We started using Firebase’s realtime database back in November of 2015. It was one of the biggest mistakes I’ve ever made building our product. Literally.

At first, we loved it. We needed something to power the messages for “Codey”, the educational coding bot in our online IDE. Firebase was easy to integrate, the documentation was clear, and the pricing was reasonable. We had it up and running in a commit or two.

Then came the first major outage.

Having customers blow up your inbox because the product you’ve spent years perfecting is down is not fun. It’s unbearable when it’s caused by something outside of your control.

In the 3 years since starting to use Firebase we’ve suffered from so many outages I’ve literally lost count.

Someone is keeping count though, here’s Firebase’s page on StatusGator:

Granted Firebase has multiple services and StatusGator doesn’t let you filter to just the realtime database, but for comparison, here’s the page for Appsignal, another service we use built by a small team in the Netherlands:

We’re also a small team of 3 developers (up until this summer it was just yours truly) yet our uptime over the past 6 weeks (as far back as we can go on Stackdriver) is 99.992%. We’ve rarely fallen below 99.9% and we’re damn proud of that.

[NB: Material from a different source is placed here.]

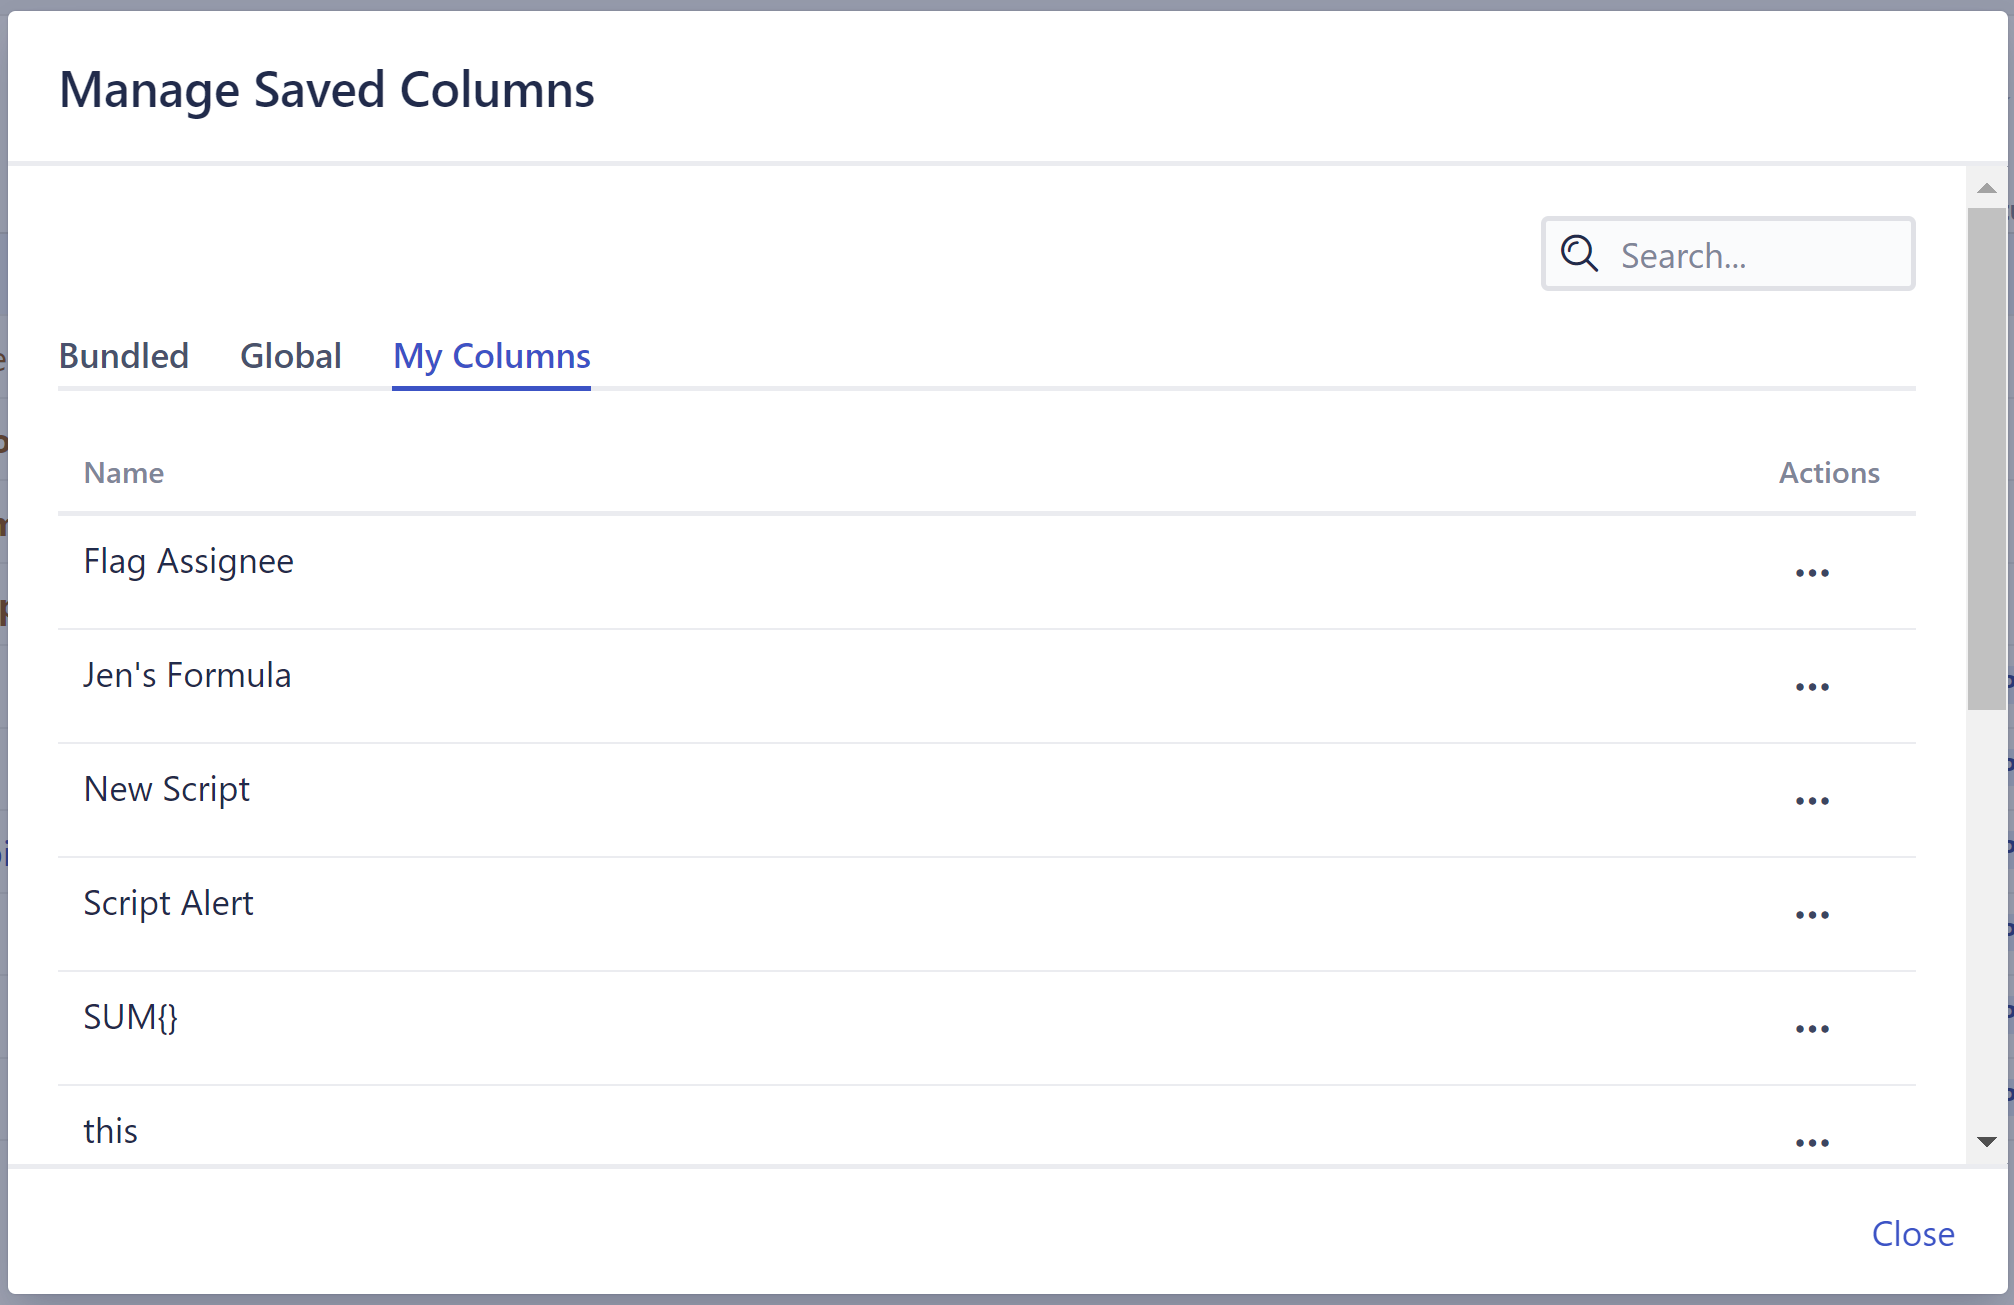
Task: Switch to the Global tab
Action: (x=291, y=356)
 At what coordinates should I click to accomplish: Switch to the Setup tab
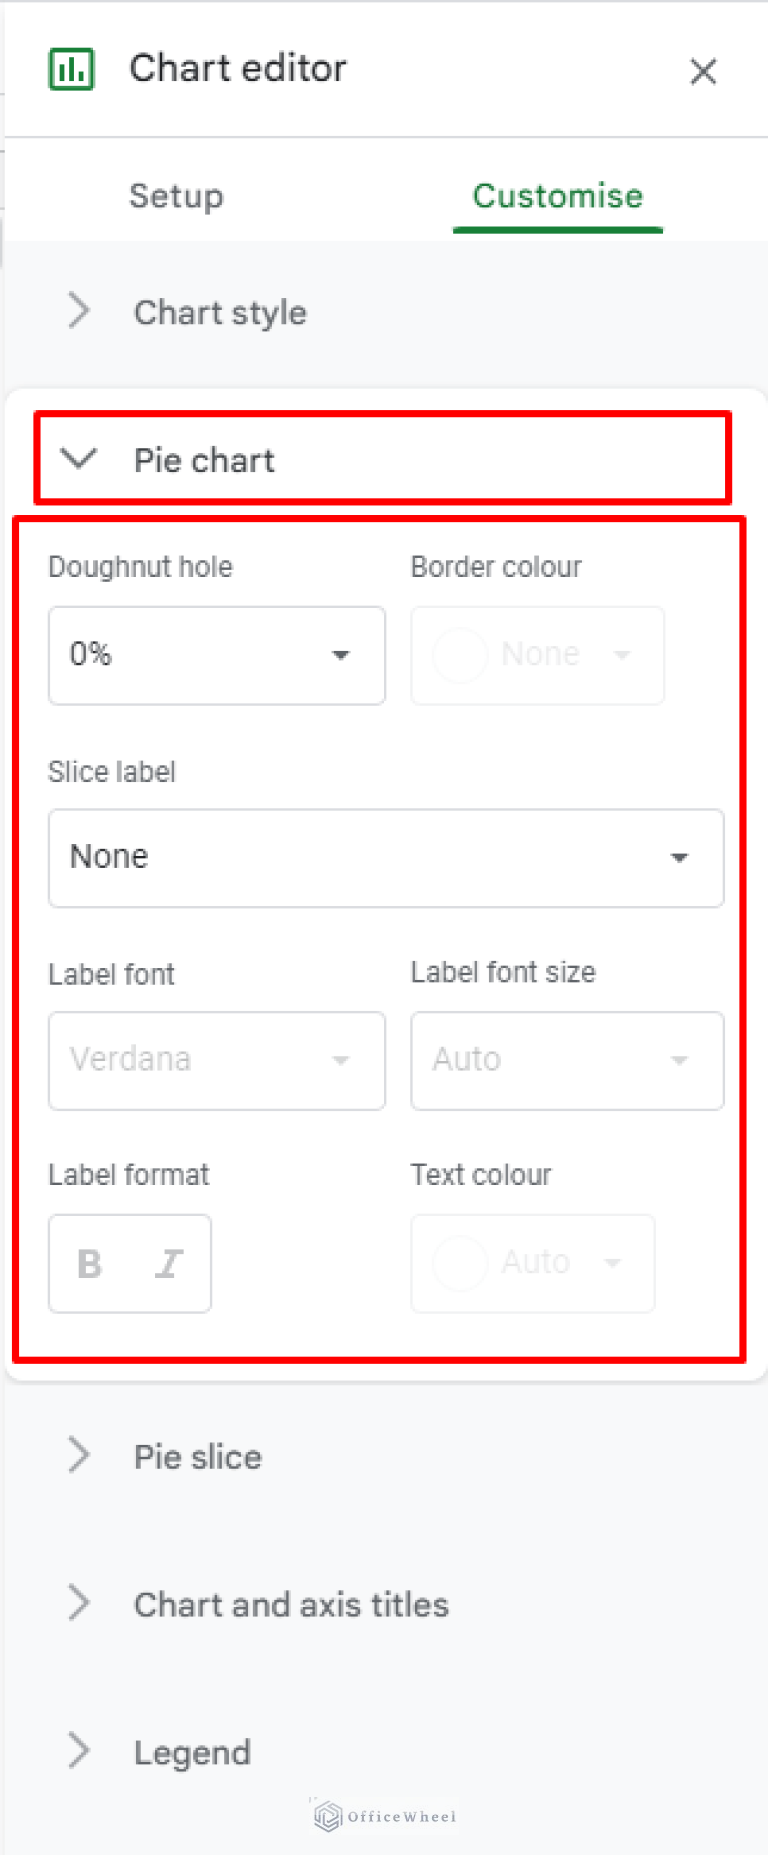coord(176,196)
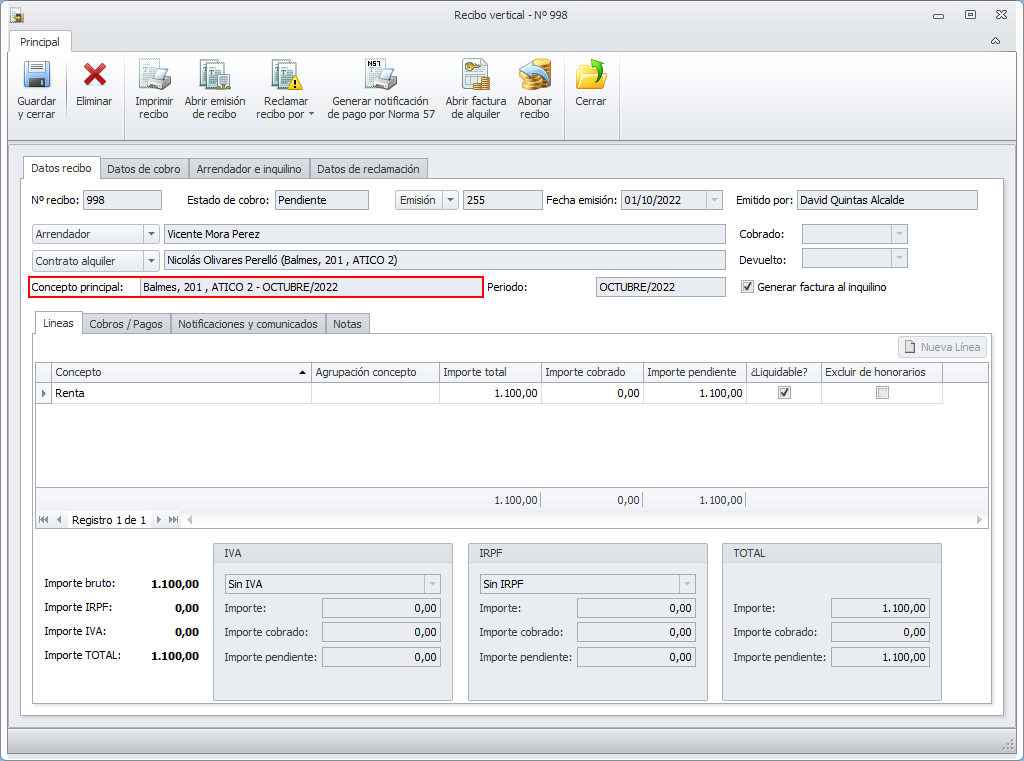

Firebase is a service acquired and backed by Google Cloud (someone once told me the acquisition price was $80MM, but I cannot find evidence of that online). Yet their uptime is a fraction of ours and the many other services we depend on.

Why?

We’ve never gotten an answer to this and the fact we’ve stuck with them for so long is on us. I would never have written this based on my continuing to subjugate myself and our customers to a shit product.

But they just did something that really got me going.

Yesterday, Firebase’s realtime database was down for two hours (during which major parts of our application were 👎). On their status page it showed a big ol’ red line on their real-time database. We alerted our customers via our status page and monitored until it had been addressed.

StatusGator also tracked this outage:

Yet if you go to Firebase’s status page today, this is what you will see:

A single little “service disruption” dot. No big red line. No major service outage.

This is unacceptable.

When I tell our customers something is wrong outside of our control, I already feel bad for passing the blame. But to see the company who caused the downtime try to cover it up is… nauseating.

Downtime happens. In the case of Firebase, you might say that “uptime happens.” But when your product breaks, no matter what, transparency is a MUST. Status pages are used to make product decisions and I’m sure we’re not the only one that redirect our customers to it when there are issues.

Needless to say, we’ve been looking for an alternative to Firebase and are nearing our breaking point. So far we’ve identified Google Cloud’s Firestore which we like because we run atop GCP but fear we’re in for a similar surprise from them…

So here’s my question to you: what have you used for realtime data Self-hosted solutions? Different SaaS offerings?

Please, tell me.


If someone from Firebase reads this, feel free to correct me if you feel I’ve miscategorized how you’ve handled this.